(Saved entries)
▶
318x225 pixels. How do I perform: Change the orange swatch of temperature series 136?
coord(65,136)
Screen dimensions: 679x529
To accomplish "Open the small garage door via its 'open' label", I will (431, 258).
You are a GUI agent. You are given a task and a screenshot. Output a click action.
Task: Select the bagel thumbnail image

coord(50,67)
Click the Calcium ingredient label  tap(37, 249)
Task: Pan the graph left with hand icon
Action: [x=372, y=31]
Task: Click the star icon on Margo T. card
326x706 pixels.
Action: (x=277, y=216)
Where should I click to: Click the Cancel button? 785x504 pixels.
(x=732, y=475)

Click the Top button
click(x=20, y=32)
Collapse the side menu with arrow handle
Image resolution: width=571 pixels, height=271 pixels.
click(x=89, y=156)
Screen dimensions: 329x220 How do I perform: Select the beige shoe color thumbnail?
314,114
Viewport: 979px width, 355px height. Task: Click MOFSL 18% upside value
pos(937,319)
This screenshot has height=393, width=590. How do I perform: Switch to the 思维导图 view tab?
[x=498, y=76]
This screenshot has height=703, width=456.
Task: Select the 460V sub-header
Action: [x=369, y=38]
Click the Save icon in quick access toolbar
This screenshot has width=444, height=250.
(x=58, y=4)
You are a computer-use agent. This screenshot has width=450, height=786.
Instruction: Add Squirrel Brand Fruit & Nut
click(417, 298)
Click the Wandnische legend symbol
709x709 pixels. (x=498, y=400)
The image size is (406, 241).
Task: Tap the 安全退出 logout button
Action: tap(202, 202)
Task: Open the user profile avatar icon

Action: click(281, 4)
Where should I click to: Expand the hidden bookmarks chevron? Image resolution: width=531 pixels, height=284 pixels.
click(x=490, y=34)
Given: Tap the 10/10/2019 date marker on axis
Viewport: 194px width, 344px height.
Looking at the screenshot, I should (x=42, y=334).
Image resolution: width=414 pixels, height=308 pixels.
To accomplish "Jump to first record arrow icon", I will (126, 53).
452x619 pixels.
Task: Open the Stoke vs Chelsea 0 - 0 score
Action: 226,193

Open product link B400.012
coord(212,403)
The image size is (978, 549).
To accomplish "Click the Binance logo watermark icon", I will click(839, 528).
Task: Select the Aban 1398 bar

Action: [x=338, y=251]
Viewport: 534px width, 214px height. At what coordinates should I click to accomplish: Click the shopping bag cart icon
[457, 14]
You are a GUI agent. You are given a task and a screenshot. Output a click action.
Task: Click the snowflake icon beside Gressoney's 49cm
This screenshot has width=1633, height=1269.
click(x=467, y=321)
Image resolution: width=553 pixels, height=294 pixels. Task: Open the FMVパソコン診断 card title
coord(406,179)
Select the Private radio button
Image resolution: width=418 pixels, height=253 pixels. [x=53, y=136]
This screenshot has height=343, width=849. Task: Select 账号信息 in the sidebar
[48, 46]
◀
§ WORK TO BE COMPLETED:
Each record must be returned exactly as it is written.

§ YOUR RESPONSE:
318x225 pixels. How do I perform: Change the orange swatch of temperature series 136?
coord(65,136)
Screen dimensions: 679x529
To accomplish "Open the small garage door via its 'open' label", I will (431, 258).
You are a GUI agent. You are given a task and a screenshot. Output a click action.
Task: Select the bagel thumbnail image

coord(50,67)
Click the Calcium ingredient label  tap(37, 249)
Task: Pan the graph left with hand icon
Action: [x=372, y=31]
Task: Click the star icon on Margo T. card
326x706 pixels.
Action: (x=277, y=216)
Where should I click to: Click the Cancel button? 785x504 pixels.
(x=732, y=475)

Click the Top button
click(x=20, y=32)
Collapse the side menu with arrow handle
Image resolution: width=571 pixels, height=271 pixels.
click(x=89, y=156)
Screen dimensions: 329x220 How do I perform: Select the beige shoe color thumbnail?
314,114
Viewport: 979px width, 355px height. Task: Click MOFSL 18% upside value
pos(937,319)
This screenshot has height=393, width=590. How do I perform: Switch to the 思维导图 view tab?
[x=498, y=76]
This screenshot has height=703, width=456.
Task: Select the 460V sub-header
Action: [x=369, y=38]
Click the Save icon in quick access toolbar
This screenshot has width=444, height=250.
(x=58, y=4)
You are a computer-use agent. This screenshot has width=450, height=786.
Instruction: Add Squirrel Brand Fruit & Nut
click(417, 298)
Click the Wandnische legend symbol
709x709 pixels. (x=498, y=400)
The image size is (406, 241).
Task: Tap the 安全退出 logout button
Action: tap(202, 202)
Task: Open the user profile avatar icon

Action: click(281, 4)
Where should I click to: Expand the hidden bookmarks chevron? Image resolution: width=531 pixels, height=284 pixels.
click(x=490, y=34)
Given: Tap the 10/10/2019 date marker on axis
Viewport: 194px width, 344px height.
Looking at the screenshot, I should (x=42, y=334).
Image resolution: width=414 pixels, height=308 pixels.
To accomplish "Jump to first record arrow icon", I will (126, 53).
452x619 pixels.
Task: Open the Stoke vs Chelsea 0 - 0 score
Action: 226,193

Open product link B400.012
coord(212,403)
The image size is (978, 549).
To accomplish "Click the Binance logo watermark icon", I will click(839, 528).
Task: Select the Aban 1398 bar

Action: [x=338, y=251]
Viewport: 534px width, 214px height. At what coordinates should I click to accomplish: Click the shopping bag cart icon
[457, 14]
You are a GUI agent. You are given a task and a screenshot. Output a click action.
Task: Click the snowflake icon beside Gressoney's 49cm
This screenshot has width=1633, height=1269.
click(x=467, y=321)
Image resolution: width=553 pixels, height=294 pixels. Task: Open the FMVパソコン診断 card title
coord(406,179)
Select the Private radio button
Image resolution: width=418 pixels, height=253 pixels. [x=53, y=136]
This screenshot has height=343, width=849. Task: Select 账号信息 in the sidebar
[48, 46]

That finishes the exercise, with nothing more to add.